**YOUR TASK**
Turn the records into a numbered list, starting at the line that contains "Given: Click the" and continuing through the end of the records. Omit blank lines and leave the pictures out.

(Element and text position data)
[Start]
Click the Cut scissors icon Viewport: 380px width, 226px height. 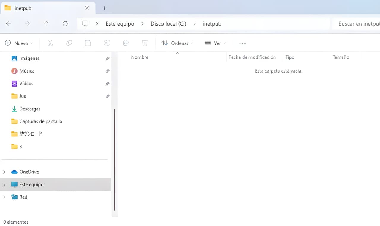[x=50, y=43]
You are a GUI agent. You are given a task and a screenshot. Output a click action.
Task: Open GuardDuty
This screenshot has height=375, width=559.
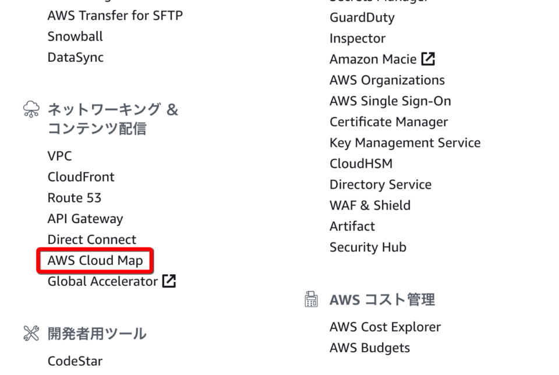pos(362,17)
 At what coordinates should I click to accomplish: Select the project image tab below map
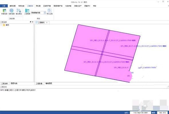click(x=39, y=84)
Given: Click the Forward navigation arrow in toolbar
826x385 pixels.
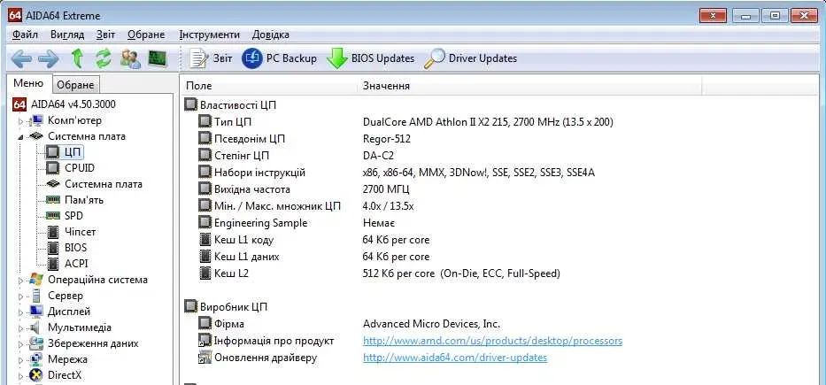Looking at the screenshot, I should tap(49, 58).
[End]
**EXERCISE RESPONSE**
1. Given: Click the Forward navigation arrow in toolbar
2. 826x385 pixels.
3. Looking at the screenshot, I should tap(49, 58).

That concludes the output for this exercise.